(Stored data entries)
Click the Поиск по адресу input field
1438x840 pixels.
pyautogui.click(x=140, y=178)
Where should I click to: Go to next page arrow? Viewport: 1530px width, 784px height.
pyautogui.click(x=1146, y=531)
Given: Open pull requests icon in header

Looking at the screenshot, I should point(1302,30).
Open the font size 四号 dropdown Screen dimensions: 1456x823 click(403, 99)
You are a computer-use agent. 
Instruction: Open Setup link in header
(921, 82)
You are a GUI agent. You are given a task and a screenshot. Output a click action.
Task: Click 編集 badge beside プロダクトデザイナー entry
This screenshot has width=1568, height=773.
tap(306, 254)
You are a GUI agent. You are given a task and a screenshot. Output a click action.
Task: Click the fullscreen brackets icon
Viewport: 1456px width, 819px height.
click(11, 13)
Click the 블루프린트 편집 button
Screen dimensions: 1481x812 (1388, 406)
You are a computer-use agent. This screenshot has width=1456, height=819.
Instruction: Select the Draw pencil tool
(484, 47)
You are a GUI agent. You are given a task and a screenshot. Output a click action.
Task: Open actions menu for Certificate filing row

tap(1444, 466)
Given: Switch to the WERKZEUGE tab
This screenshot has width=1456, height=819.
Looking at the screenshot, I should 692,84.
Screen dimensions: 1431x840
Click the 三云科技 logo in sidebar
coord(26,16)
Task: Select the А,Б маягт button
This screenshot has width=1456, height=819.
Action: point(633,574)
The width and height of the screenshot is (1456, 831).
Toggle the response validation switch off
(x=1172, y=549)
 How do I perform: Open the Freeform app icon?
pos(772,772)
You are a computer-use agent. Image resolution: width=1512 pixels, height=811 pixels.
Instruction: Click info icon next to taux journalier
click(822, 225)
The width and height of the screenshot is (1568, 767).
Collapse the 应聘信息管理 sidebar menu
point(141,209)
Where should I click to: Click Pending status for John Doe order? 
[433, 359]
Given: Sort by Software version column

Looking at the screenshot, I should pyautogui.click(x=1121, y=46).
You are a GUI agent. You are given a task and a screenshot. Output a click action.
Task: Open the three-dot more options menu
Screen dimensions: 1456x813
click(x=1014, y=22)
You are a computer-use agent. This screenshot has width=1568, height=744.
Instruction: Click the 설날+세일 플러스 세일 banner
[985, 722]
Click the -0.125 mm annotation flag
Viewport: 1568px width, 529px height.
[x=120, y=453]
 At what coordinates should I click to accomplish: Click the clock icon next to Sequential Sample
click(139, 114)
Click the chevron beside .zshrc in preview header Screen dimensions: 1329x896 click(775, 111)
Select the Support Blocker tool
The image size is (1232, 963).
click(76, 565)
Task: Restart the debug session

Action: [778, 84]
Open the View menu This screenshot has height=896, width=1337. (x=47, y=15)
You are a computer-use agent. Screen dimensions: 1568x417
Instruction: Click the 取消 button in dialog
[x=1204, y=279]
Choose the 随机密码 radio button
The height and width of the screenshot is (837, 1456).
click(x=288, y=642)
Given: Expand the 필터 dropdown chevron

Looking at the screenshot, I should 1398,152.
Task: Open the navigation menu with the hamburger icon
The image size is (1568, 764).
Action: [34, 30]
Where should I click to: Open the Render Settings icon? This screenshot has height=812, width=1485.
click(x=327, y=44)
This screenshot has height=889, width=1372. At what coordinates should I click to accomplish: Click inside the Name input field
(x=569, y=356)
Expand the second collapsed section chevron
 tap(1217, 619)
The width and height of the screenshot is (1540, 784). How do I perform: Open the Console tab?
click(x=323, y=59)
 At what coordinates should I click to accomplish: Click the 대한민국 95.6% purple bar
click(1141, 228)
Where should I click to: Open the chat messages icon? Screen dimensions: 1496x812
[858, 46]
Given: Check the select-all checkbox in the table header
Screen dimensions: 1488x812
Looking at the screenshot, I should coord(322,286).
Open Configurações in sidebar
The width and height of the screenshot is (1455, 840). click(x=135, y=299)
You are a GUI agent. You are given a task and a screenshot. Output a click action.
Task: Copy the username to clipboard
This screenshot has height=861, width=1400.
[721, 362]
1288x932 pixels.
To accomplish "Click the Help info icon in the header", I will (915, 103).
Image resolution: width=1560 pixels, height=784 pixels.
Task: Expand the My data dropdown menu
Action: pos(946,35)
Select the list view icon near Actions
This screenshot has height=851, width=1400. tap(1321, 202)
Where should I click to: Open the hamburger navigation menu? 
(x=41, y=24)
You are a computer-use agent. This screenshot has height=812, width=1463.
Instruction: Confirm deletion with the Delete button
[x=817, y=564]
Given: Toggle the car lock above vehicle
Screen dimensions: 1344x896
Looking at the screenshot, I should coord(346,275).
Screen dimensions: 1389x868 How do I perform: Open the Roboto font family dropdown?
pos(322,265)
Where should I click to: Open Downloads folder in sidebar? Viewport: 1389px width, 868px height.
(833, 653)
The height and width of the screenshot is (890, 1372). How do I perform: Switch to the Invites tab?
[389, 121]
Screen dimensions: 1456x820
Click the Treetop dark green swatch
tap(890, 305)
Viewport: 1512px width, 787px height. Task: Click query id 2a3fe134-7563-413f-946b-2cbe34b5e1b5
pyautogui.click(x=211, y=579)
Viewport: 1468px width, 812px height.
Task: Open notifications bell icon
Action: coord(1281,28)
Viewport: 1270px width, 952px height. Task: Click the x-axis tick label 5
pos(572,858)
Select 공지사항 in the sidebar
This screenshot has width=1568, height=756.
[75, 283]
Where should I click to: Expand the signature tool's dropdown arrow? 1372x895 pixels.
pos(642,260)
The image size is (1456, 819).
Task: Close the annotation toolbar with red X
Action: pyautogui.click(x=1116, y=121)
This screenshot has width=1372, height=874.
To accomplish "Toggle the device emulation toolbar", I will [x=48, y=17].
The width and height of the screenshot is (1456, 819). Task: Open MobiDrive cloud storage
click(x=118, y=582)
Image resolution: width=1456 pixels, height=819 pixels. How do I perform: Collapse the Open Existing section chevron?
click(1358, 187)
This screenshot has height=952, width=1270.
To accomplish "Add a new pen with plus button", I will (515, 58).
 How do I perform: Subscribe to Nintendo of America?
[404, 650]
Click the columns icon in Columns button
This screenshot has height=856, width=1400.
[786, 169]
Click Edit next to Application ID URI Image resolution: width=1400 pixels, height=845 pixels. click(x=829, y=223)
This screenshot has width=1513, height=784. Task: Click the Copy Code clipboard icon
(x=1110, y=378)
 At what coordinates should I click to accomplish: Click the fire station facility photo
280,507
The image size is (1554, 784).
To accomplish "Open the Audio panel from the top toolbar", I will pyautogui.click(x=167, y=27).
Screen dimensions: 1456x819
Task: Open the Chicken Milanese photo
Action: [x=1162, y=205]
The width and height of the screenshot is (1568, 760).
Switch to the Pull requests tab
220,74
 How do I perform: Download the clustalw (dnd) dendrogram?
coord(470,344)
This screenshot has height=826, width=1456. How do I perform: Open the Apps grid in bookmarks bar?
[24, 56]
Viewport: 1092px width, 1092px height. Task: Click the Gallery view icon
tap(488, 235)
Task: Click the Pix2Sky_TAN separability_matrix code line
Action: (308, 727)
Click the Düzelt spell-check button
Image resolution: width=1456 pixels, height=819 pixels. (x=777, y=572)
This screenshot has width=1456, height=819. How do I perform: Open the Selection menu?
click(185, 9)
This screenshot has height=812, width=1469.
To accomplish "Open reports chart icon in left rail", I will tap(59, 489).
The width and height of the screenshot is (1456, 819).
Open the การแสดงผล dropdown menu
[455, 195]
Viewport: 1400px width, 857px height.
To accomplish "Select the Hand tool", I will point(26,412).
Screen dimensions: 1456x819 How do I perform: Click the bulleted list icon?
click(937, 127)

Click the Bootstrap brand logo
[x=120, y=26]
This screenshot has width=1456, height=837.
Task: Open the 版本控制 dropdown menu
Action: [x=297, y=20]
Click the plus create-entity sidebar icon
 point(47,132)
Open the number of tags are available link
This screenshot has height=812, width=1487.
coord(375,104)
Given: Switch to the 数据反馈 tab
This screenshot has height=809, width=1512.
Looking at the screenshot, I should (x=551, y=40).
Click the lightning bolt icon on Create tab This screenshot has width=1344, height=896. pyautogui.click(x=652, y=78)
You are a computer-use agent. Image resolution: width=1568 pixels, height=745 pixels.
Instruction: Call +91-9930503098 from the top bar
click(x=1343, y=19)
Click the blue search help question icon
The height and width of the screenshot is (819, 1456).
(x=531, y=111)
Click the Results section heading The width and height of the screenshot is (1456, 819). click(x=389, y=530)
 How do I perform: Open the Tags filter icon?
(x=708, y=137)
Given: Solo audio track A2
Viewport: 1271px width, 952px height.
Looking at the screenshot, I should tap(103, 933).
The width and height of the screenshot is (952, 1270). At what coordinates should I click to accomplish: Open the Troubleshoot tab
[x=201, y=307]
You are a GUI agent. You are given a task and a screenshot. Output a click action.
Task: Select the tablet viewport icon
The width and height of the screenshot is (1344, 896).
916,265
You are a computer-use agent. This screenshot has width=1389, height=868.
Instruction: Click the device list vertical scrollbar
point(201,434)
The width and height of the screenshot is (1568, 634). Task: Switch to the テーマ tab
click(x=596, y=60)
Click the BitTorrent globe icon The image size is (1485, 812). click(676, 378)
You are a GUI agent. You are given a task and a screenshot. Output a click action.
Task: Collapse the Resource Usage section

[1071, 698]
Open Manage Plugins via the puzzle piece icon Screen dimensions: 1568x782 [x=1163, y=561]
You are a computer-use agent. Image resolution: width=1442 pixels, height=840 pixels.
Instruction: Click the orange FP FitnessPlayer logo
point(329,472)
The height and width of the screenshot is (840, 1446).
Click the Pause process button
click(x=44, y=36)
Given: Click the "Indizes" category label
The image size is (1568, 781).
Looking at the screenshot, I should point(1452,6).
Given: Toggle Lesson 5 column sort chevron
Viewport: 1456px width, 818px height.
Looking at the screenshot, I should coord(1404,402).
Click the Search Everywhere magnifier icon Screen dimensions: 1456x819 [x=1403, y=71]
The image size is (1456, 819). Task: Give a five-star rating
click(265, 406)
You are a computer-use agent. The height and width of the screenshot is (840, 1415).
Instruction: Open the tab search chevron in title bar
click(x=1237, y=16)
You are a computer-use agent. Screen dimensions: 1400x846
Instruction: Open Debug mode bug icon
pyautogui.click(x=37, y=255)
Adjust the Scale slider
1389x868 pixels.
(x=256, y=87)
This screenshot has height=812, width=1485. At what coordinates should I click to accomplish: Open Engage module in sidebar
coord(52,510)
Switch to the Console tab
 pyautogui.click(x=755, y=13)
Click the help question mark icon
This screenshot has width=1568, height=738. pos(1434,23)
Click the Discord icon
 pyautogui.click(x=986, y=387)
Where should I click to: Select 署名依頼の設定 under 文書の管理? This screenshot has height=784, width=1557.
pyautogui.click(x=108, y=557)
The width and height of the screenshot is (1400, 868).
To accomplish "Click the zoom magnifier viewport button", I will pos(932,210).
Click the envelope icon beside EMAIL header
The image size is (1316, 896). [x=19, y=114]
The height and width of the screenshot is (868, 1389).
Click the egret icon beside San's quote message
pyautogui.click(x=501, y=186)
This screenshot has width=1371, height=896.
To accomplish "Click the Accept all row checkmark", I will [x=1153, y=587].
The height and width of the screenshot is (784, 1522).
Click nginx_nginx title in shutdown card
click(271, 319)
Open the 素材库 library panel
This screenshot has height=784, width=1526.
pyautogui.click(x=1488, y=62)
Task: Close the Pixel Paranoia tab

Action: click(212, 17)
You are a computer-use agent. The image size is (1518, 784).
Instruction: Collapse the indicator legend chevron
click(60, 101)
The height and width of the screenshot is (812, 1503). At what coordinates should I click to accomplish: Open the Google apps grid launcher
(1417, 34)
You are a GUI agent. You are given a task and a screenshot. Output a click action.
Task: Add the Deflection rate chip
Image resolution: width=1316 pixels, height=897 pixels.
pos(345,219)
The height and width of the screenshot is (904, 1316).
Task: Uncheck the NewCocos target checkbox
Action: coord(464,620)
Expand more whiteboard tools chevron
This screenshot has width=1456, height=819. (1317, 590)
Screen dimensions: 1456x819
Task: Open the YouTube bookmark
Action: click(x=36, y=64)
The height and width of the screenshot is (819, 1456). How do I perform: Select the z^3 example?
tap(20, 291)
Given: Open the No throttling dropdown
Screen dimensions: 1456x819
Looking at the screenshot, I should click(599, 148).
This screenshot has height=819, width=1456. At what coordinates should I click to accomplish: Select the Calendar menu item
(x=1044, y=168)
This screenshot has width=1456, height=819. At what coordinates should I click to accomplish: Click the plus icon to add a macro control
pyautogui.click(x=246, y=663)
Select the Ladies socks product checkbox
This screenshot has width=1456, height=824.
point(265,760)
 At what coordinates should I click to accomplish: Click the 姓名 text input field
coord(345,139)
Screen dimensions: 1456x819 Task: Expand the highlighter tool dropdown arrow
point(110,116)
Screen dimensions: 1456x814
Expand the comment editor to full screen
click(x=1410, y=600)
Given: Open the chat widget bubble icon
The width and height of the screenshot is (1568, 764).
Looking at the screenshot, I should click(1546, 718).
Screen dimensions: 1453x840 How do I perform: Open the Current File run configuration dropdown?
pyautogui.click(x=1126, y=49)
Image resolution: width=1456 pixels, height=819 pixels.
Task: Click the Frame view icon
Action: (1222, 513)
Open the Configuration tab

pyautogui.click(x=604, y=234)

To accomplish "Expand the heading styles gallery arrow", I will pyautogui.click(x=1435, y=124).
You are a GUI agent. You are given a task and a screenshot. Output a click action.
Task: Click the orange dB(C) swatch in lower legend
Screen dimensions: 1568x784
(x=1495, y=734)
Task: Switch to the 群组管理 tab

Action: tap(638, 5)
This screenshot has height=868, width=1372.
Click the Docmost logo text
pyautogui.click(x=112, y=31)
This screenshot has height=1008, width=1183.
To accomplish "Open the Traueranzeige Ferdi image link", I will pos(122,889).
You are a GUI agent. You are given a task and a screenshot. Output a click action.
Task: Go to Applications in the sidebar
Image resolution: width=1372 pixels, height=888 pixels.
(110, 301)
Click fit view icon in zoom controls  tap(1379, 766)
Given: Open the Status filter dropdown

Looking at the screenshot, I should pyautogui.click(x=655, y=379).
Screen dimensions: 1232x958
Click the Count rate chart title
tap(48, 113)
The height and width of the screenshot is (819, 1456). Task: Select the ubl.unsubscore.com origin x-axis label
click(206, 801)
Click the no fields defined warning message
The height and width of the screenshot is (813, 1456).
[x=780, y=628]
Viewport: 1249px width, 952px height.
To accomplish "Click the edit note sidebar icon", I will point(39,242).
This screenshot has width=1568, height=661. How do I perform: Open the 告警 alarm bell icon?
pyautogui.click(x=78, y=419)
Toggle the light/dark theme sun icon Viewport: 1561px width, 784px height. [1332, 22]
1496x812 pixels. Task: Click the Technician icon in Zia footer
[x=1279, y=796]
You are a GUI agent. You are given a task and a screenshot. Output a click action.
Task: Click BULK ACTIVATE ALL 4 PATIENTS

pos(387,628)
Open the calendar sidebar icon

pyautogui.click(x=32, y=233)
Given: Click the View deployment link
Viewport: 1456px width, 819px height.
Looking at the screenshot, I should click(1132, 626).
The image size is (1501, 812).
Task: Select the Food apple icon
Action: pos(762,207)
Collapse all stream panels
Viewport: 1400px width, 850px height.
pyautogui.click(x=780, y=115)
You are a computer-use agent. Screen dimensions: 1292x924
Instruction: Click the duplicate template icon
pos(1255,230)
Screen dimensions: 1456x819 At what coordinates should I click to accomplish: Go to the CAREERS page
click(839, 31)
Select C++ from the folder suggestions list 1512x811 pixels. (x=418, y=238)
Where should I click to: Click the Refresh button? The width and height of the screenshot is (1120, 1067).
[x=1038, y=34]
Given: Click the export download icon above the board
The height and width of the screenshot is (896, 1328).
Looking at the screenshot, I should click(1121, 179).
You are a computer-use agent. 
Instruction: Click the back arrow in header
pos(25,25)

**WORK TASK**
Pull out all lines from the entries above that include the word "magnifier".

**ANSWER SPACE**
Click the Search Everywhere magnifier icon Screen dimensions: 1456x819 [x=1403, y=71]
To accomplish "Click the zoom magnifier viewport button", I will pos(932,210).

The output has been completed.